Sí, está claro: todas lo son y ninguna lo es. Pero yo no quería hablar de la palabra mediocre sino de la palabra mediocre. Es el problema de los adjetivos, que enseguida se desparraman y manchan todo; es el peligro de los adjetivos.
Ahora, mediocres como somos, parece mentira que haya habido tiempos en que la mediocridad era un valor que se buscaba y proclamaba. Los romanos tenían una expresión que nos suena a oxímoron o contrasentido: aurea mediocritas, dorada medianía. Estar en el medio, en el promedio, lejos de los extremos, sonaba bien, se fomentaba. Ahora, en cambio, la Academia dice que ser mediocre es ser “de poco mérito, tirando a malo”. (Uno pensaría que los señores académicos no tiran, ni a malo ni a bueno, pero sabemos que uno es mejor cuando no piensa.)

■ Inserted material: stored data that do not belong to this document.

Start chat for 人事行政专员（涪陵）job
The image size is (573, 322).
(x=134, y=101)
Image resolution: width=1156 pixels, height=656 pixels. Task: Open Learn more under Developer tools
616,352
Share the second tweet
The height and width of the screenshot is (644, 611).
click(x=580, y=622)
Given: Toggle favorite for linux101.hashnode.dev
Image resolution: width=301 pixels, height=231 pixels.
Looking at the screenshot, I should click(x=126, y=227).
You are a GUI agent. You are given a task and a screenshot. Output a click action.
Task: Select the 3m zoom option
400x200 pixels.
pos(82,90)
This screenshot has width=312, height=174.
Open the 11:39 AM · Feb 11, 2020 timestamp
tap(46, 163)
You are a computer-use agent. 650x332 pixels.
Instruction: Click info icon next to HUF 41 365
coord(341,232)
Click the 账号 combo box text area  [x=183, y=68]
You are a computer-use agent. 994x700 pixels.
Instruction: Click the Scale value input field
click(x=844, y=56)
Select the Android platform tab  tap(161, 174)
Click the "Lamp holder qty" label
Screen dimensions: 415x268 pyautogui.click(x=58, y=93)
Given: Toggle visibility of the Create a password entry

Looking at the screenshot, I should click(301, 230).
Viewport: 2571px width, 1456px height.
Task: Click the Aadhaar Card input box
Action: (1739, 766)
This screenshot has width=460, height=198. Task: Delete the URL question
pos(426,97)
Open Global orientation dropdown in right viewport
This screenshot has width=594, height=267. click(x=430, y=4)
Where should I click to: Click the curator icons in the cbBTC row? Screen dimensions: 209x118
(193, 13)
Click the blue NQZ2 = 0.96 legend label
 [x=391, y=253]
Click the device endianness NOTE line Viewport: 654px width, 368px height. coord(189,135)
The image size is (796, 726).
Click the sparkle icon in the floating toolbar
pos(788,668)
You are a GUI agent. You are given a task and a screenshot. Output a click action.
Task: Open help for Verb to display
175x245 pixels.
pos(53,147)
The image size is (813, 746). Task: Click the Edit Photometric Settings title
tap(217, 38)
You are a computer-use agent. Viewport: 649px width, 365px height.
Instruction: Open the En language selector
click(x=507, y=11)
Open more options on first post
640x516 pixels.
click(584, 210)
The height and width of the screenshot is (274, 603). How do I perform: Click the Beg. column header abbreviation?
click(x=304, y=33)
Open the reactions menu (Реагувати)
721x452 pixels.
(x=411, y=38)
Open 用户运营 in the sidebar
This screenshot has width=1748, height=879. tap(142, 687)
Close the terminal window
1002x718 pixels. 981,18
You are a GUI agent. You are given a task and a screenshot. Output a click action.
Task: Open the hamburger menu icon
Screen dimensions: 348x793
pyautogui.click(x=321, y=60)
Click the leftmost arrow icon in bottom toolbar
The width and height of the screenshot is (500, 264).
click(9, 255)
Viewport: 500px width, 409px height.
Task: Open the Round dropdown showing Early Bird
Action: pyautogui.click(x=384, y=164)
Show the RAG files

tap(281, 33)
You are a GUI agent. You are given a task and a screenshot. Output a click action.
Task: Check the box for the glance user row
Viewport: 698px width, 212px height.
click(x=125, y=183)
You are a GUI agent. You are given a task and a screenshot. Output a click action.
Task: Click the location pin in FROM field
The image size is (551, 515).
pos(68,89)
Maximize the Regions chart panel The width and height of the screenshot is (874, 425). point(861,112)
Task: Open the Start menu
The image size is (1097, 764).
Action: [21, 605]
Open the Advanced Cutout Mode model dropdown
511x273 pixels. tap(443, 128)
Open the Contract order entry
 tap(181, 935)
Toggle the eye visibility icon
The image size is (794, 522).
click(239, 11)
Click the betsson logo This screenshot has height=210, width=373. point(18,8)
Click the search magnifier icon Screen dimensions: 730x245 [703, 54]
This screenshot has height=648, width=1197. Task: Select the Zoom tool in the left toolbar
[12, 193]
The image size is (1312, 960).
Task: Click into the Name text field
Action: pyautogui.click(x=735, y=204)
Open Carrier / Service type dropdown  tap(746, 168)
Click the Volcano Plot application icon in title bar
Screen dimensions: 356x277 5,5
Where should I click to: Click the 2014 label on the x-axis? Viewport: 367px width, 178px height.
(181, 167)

En cualquier caso la palabra mediocre se ha vuelto decisiva: es casi el nombre de los tiempos. Es feo decirlo, es feo incluso pensarlo: somos muy mediocres. En el sentido más vulgar, más mediocre: no solemos hacer bien eso que hacemos. Mis ejemplos también son mediocres. En estos meses, desdichas varias me llevaron a un contacto aumentado con médicos, mecánicos, electricistas, dentistas y otros profesionales del arreglo: en casi todos los casos, con resultados más bien malos, con errores notorios, con fallos que la intervención del siguiente especialista dejaba al descubierto.
Entonces la queja habitual era por qué me habrá tocado éste tan malo, tengo que controlar mejor con quién trabajo, a quién me entrego. Lo cual parte de la idea de que los que no lo hacen bien son unos pocos, la excepción que confirma que no tengo suerte. Hasta que, de pronto, creí que había entendido algo: casi todos hacemos las cosas más o menos mal.
Aquí vuelvo a uno de mis terrores habituales: cada vez que veo a un periodista —un escritor— que interpone una coma entre un sujeto y su verbo, pienso en el neurólogo o la cardióloga que tengo que visitar en esos días. Pienso: ¿por qué creer que si tantos periodistas, digamos, escritores, son incapaces de redactar en castellano, los médicos o los ingenieros van a ser más capaces de curar o proyectar como se debe?
No lo son, pero es duro aceptarlo y antipático decirlo: la gran mayoría de las personas hacemos lo que hacemos módicamente mal. Por lo cual bajamos nuestras expectativas y consideramos que esa forma de hacerlo es la normal, y la damos por buena: aurea mediocritas. Nos resignamos a la mediocridad sin decirlo, pretendiendo que esa mediocridad es la excelencia a la que aspiramos.
Nos acostumbramos a ese nivel —bajo— de calidad y se nos descascaran las paredes o perdemos plata en un negocio o nos morimos antes. Y en cada caso, cuando lo revisamos, vemos que se podría haber hecho de otra forma, mejor, más eficiente, pero no se hizo.
¿Porque la persona a cargo está cansada, sobrepasada, aburrida, desinteresada? ¿Porque no hay suficientes incentivos para hacer las cosas realmente bien? ¿Porque los que las hacen regular al fin y al cabo sobreviven tranquilos y se derrochan menos? ¿Porque no sabríamos cómo querer que las hicieran? ¿Porque no vale la pena si total nadie lo aprecia? ¿Porque no vale la pena si total esto es así? ¿Porque tenemos ideas tan sobrevaloradas de nosotros mismos y nuestras sociedades que, por comparación, todo nos resulta mediocre?
Por lo que sea: hacemos las cosas más o menos y nos lo toleramos. A veces detestamos a un político por ello o demandamos a un médico por ello o repudiamos a un cocinero por ello, pero no queremos o podemos aceptar que el problema es común, general: también a esto nos hemos adaptado. Y si alguien se pone pesado con tratar de superar esa medianía lo tratarán de soberbio y fatuo y tratarán de hundirlo —así los más podrán seguir tranquilos. Que la mediocridad, al fin y al cabo, es la forma más cómoda de la resignación, y vivimos tiempos resignados. Tiempos, se diría, muy mediocres —si el adjetivo no sonara, a veces, demasiado optimista.